A part of the Volcae, led by Tectosagan bands, moved into southern Pannonia and gained a footing in the country between the Drava and the Sava. A considerable portion of the people settled there, an event preserved in the name of the Volcae Paludes ('marshes of the Volcae'). The group that remained between the Sava and the Drava was in time absorbed into the Scordisci.

In 279 BC a warrior band of these Tectosages joined the expedition of Brennos against Greece, which forced the pass of Thermopylae and advanced on Delphi. (Note: On Karl Strobel's reconstruction the band that joined Brennos came from the Pannonian Tectosages rather than from those of Gaul.) After the failure of the campaign in 278 BC, part of the Tectosages passed into Thrace and then, about 277 BC, crossed into Asia Minor in the service of Nicomedes I of Bithynia.
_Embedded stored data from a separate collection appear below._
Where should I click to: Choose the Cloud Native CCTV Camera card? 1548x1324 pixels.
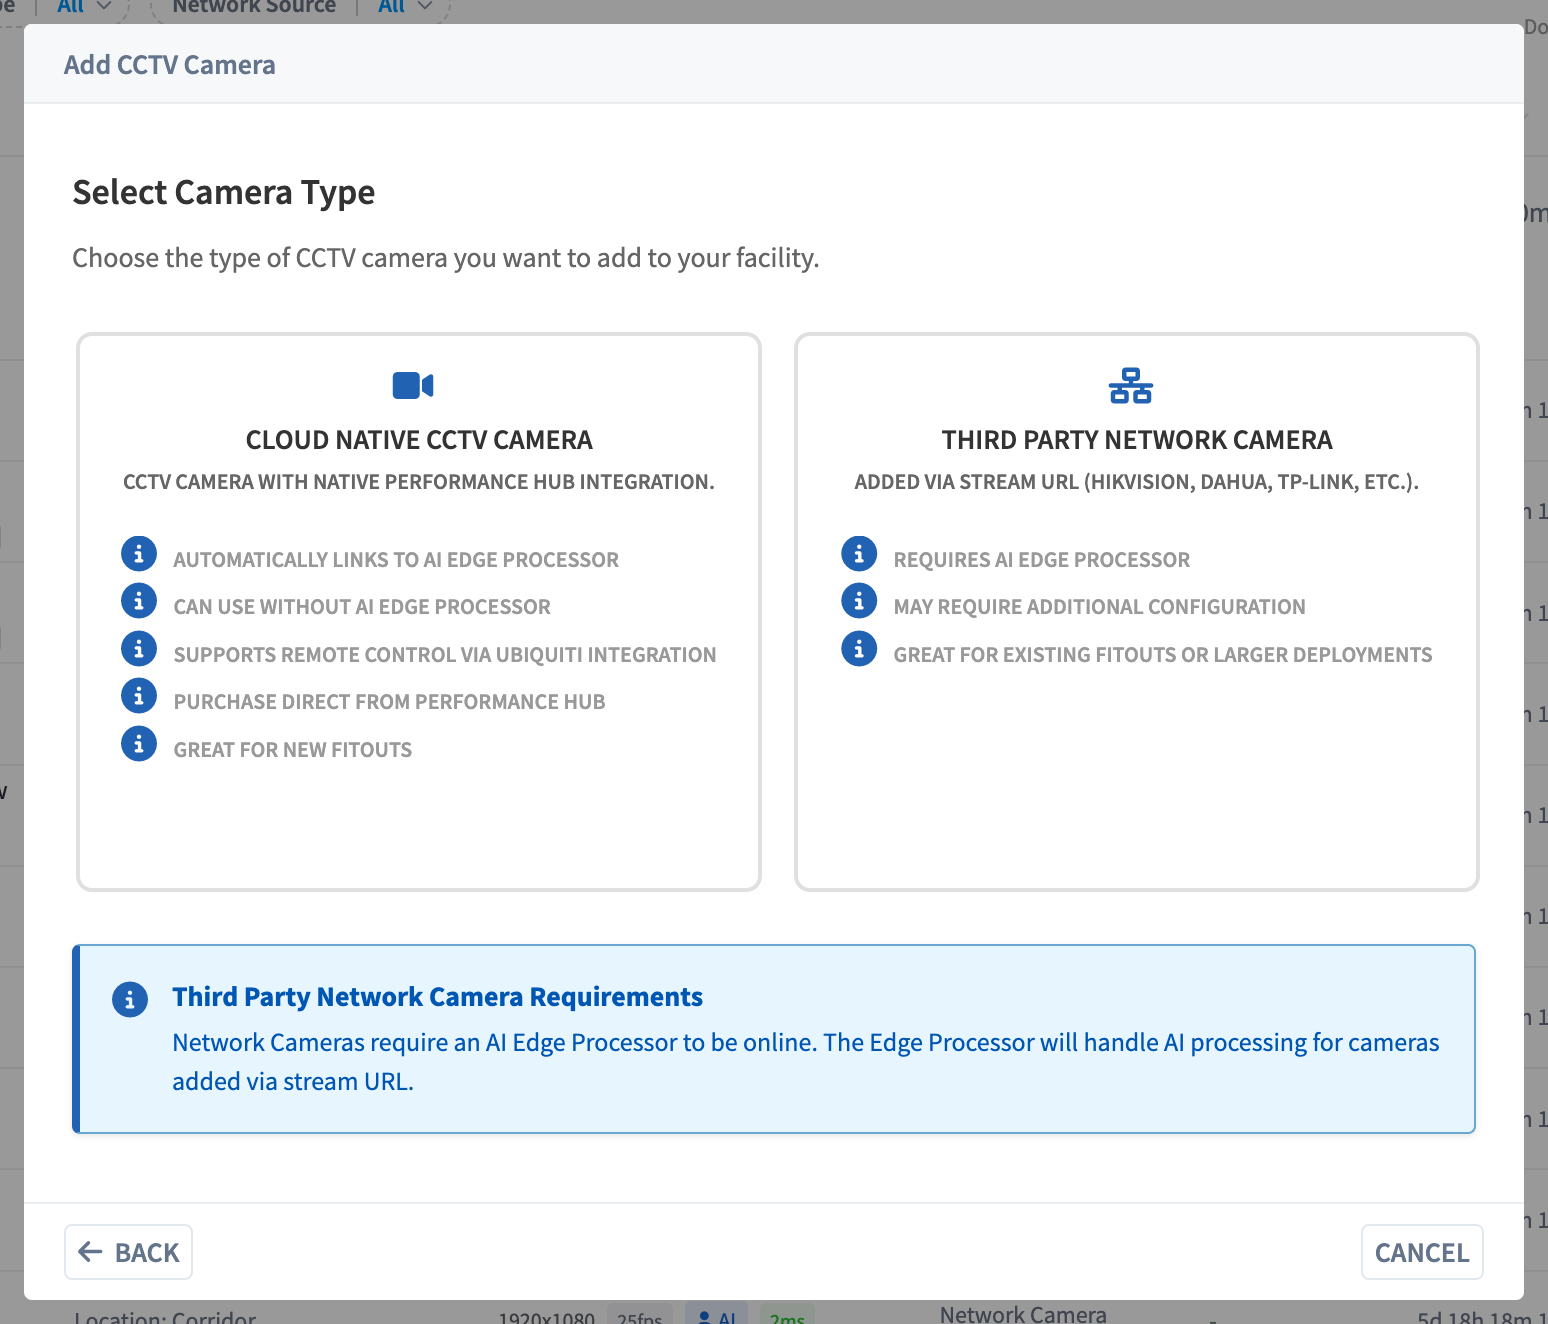coord(419,612)
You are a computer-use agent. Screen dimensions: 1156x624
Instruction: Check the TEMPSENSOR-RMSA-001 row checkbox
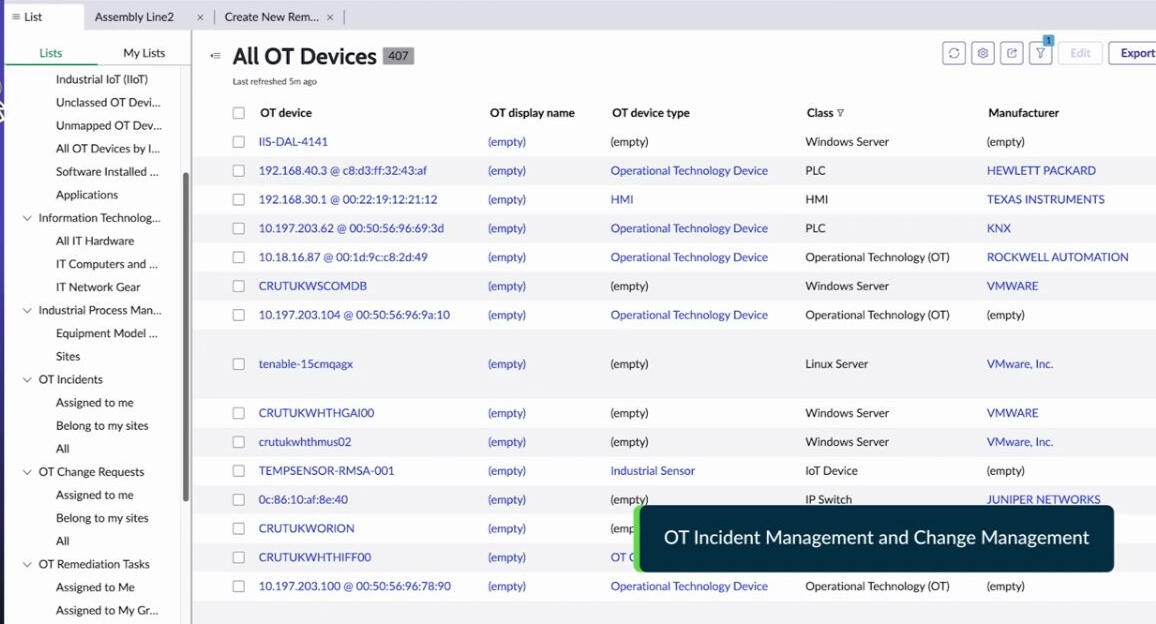coord(239,471)
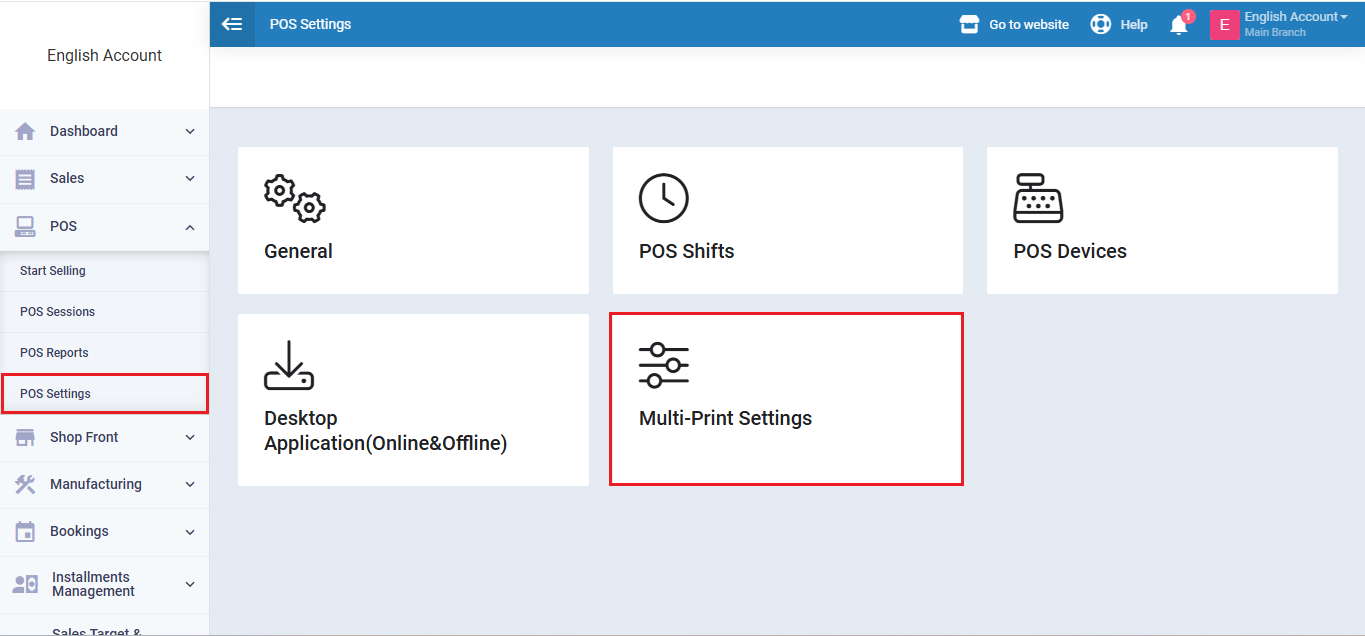Viewport: 1365px width, 636px height.
Task: Open the English Account user dropdown
Action: [1294, 17]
They settled in central Anatolia, where the Tectosages became one of the three peoples of the Galatian confederation, beside the Tolistobogii and the Trocmi. Whether the Tolistobogii and Trocmi themselves belonged to the Volcae cannot be determined.

Possible routes of migrations of the Volcae

The relationship between the Tectosages of Gaul and those of Asia Minor was already a matter of ancient speculation. Drawing on Posidonius, Strabo held that the eastern Tectosages had come from the homonymous Volcae Tectosages around Tolosa and stressed the identity of the two. Modern scholarship reverses the direction of this account. Kruta and Karl Strobel place the formation of the Volcae in central Europe and treat the bands that reached Gaul, the Danube and Anatolia as offshoots of that nucleus. Altay Coşkun goes further, regarding both the derivation of all the eastern Galatians from the Tectosages and the parallel claim that the Tolistobogii and Trocmi sprang from homonymous Gaulish tribes as improbable, and Strabo's unitary picture as a deliberate schematism.

A related tradition held that the gold later seized at Tolosa derived from the plunder of Delphi, carried home by the Tectosages, and that this booty, laid under a curse, was the Gold of Tolosa (aurum Tolosanum). The version goes back to Timagenes. It was rejected already in antiquity by Posidonius, who held the Tolosan treasure to be of local origin: the sanctuary at Delphi, despoiled earlier by the Phocians, had held no such riches. Strabo preferred this explanation. The treasure itself, gold and silver said to have lain in sacred pools, was taken when the consul Quintus Servilius Caepio stormed Tolosa in 106 BC.

===Westward migration: southern Gaul===

The Volcae assumed in the central Danube basin in the 4th century BC moved west in the first half of the 3rd century BC, crossing by way of the upper Rhine into Gaul as two confederations, the Tectosages and the Arecomici. In 218 BC they appear on both banks of the lower Rhône as a gens valida Volcarum, which withdrew before the army of Hannibal and tried in vain to bar his crossing of the river. During the 2nd century BC the Arecomici, the smaller of the two, were confined to Languedoc with their centre at Nemausus, while the Tectosages pushed south-west towards the upper Garonne and Tolosa. Their arrival brought Danubian material into southern Gaul and contributed to the Latènisation of the region, a process that proceeded without rupture over a still largely indigenous material culture.

Kruta has connected these mobile Volcan elements, newly established in southern Gaul, with the bands that appear from the mid-3rd century BC as mercenaries in Cisalpine Italy under the name Gaesatae.